Sheila Weeler's book on the "girls" needs a bouncing ball to keep track of where she is, and which "girl" is doing what with which boy (often men were serialized through the gambit of the "girls.")

Loosely chronologically organized by "girl"- e.g. a beginning chapter on each, then "Carole: 1961 - 1964," "Joni: 1961 - Early 1965," Carly 1961 - Late 1965," then Coming Around Again to "Carole: 1964 - Early 1969," "Joni: March 1965 - December 1967," Carly 1965 - 1969" etc.etc., the book chronicles the saga of these singer/songwriters in the context of the times - sometimes to great length - almost ad nauseum, and sometimes to short shrift. Weller is at her worst when she pretends to be a music critic and starts opining her own (often odd) meaning to the now-interwoven-tapestry-of-our-own-lives words "the girls" wrote and sang.
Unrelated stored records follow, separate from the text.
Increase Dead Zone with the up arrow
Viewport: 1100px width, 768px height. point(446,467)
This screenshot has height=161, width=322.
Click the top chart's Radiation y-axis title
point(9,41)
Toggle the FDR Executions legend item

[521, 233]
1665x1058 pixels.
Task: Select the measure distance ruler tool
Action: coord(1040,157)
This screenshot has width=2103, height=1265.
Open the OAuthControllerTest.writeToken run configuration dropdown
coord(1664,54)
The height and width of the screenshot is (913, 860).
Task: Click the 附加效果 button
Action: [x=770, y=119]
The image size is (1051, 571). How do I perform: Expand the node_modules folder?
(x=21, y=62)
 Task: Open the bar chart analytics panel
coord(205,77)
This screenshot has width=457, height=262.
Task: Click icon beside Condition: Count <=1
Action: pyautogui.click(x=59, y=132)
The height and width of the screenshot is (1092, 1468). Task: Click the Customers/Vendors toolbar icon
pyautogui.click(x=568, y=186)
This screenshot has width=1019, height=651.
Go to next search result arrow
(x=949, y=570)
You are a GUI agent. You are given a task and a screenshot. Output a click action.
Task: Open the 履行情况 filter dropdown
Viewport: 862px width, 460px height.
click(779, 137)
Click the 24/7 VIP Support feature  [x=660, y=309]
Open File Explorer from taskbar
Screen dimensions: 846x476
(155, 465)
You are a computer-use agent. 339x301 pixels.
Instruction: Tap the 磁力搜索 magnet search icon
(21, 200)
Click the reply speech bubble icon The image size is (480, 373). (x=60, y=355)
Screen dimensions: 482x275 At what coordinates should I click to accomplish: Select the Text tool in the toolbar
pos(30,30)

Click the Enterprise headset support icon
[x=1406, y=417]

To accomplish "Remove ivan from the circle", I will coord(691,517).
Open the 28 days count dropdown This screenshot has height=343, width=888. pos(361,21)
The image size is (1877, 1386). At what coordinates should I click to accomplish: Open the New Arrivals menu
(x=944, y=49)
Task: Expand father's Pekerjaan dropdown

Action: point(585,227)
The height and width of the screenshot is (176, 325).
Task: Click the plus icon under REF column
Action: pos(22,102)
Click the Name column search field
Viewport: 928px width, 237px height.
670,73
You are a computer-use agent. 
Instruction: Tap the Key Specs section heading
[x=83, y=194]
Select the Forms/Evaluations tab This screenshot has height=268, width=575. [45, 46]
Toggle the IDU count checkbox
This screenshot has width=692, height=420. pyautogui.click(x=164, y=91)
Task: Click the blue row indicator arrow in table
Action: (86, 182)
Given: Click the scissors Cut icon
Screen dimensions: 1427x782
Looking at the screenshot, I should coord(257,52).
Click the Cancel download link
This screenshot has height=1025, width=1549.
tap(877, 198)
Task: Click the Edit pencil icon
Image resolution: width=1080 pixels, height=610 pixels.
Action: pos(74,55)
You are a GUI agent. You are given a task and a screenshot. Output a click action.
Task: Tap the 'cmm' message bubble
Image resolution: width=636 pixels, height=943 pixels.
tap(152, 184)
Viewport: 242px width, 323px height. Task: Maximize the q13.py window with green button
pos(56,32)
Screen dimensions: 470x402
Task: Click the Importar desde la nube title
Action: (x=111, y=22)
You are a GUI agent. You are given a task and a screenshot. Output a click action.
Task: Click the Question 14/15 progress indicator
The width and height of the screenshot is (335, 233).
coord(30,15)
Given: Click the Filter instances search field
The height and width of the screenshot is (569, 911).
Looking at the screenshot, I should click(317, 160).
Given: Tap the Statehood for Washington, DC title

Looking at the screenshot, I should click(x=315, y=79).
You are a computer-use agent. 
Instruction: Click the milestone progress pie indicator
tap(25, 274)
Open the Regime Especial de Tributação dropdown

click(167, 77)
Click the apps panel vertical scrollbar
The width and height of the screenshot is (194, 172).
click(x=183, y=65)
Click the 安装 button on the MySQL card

Over-all the book is informative, sometimes to too-oft repeated choruses due to Weller's "organization*" of the material, and sometimes downright mystifying - as when the reader is told that James Taylor thought Carly was messin' around with Mick because of Jagger's guest appearance "adding his unmistakable cracking voice" on the "Don't you? Don't you?"s in the recording of *You're So Vain.* This reviewer has gone back and relistened to YSV repeatedly, & I can't find Mick! Maybe because my Momma was right and listening to all that loud music really *DID* ruin my hearing?
;-) /TundraVision, Amazon Reviewer

* There is no bouncing ball, but there is a poorly organized index in the back.